WHAT YOU ARE ASKED TO DO: In the rows from the line containing "You are a computer-use agent." through the end, replace "agent" with "assistant" and change nothing else. Write out only that part, without the pictures.

SUPPLIED ENTRIES:
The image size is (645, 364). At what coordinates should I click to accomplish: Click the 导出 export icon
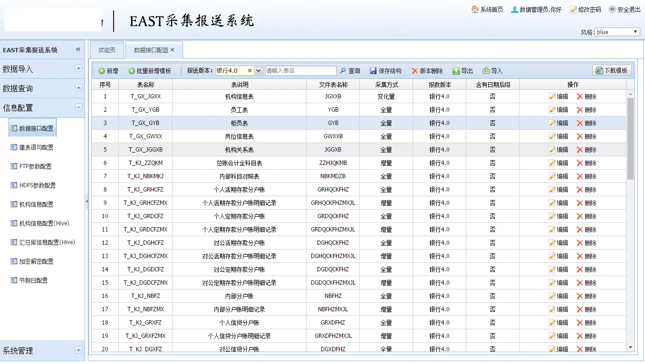[x=456, y=71]
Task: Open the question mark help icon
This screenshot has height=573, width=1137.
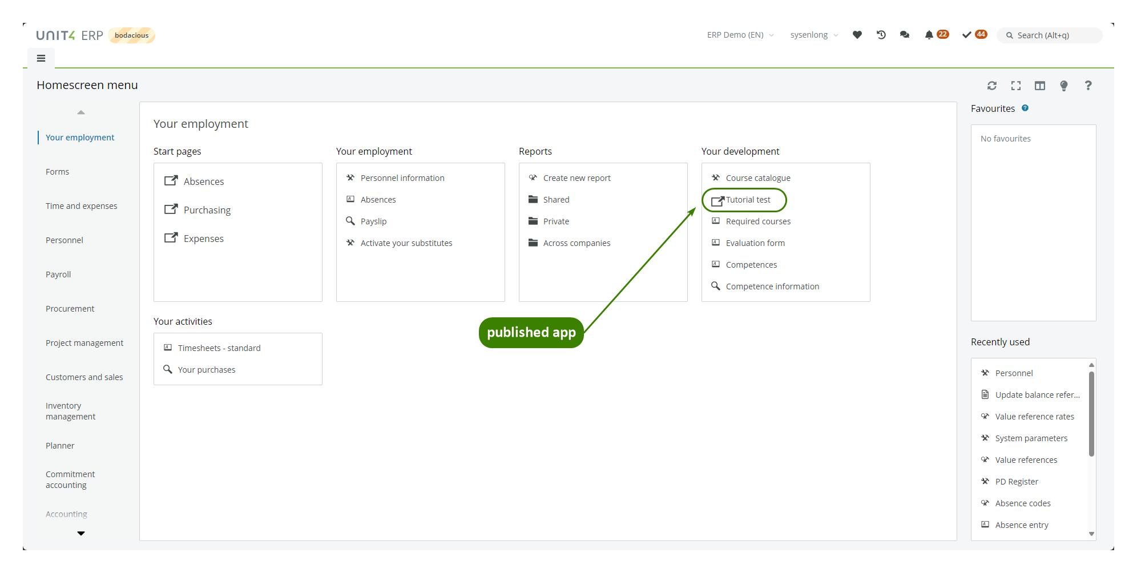Action: (x=1088, y=86)
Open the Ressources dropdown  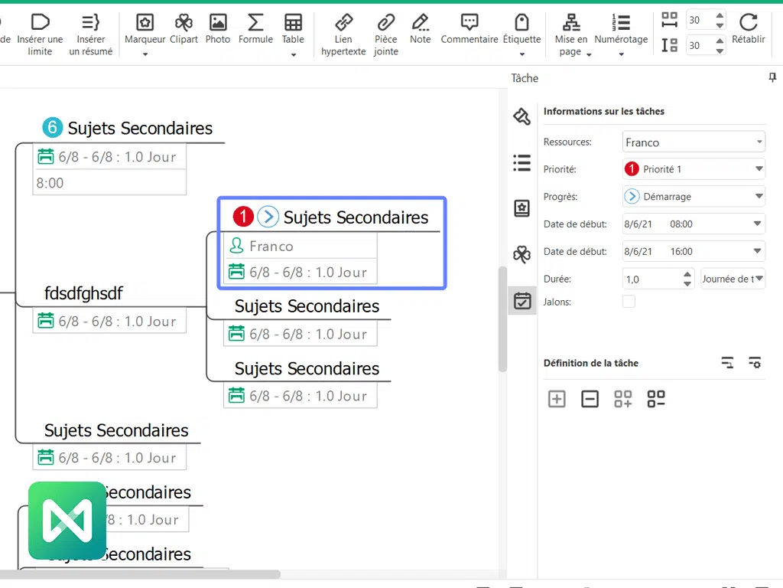click(759, 142)
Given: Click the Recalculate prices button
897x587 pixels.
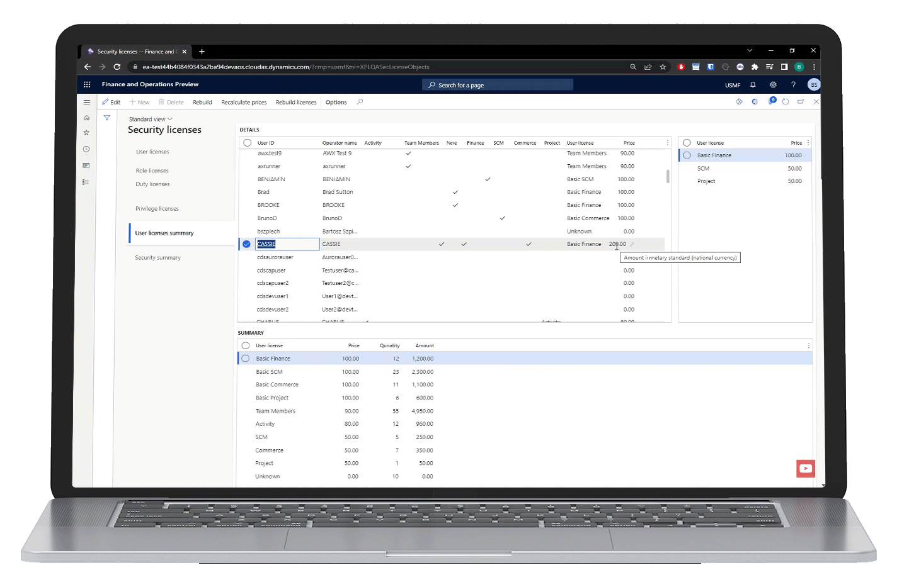Looking at the screenshot, I should [x=244, y=102].
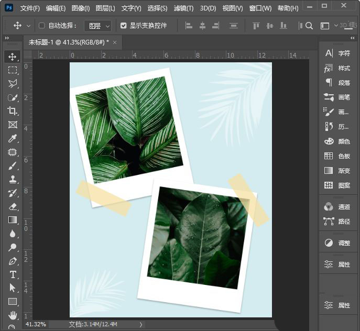Screen dimensions: 360x331
Task: Select the Crop tool
Action: pos(13,111)
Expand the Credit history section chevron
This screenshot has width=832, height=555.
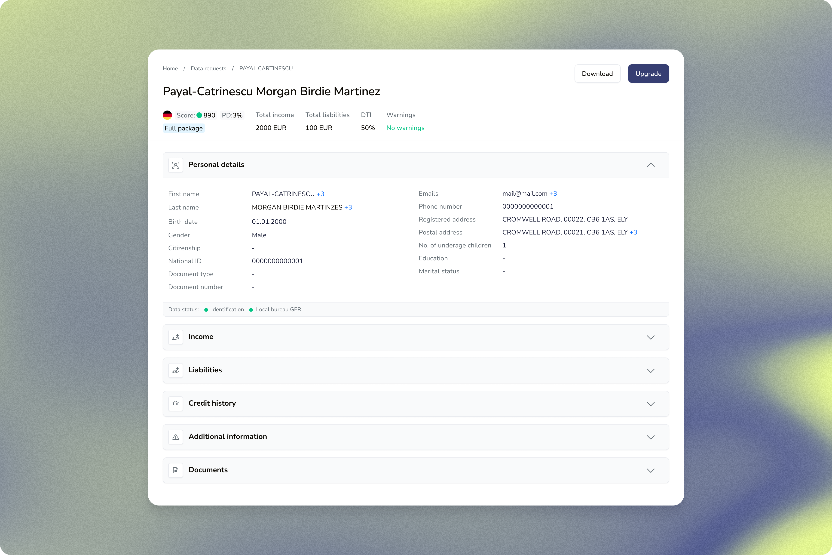pos(651,404)
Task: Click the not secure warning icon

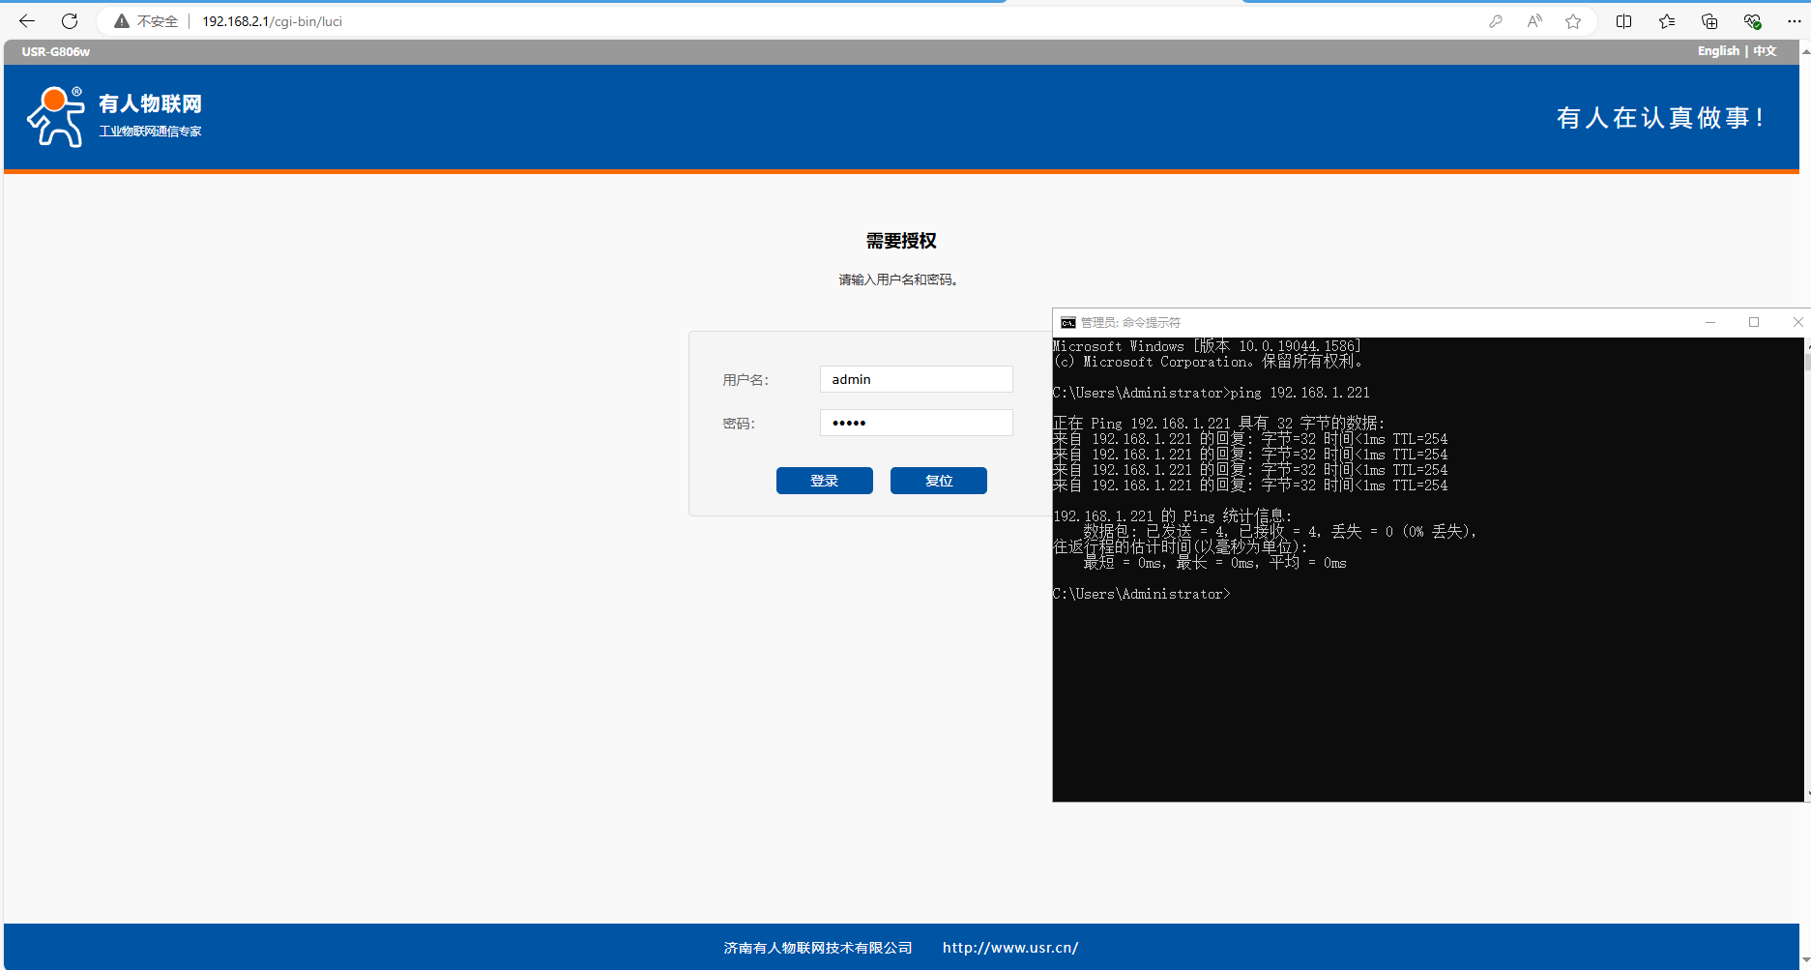Action: click(122, 21)
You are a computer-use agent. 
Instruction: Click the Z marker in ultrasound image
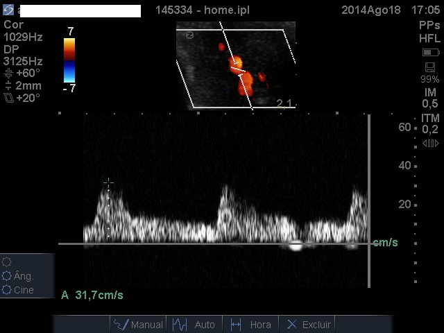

THE RESULT:
You are a computer-use assistant. 
Instruction: Click the Z marker in ultrasound image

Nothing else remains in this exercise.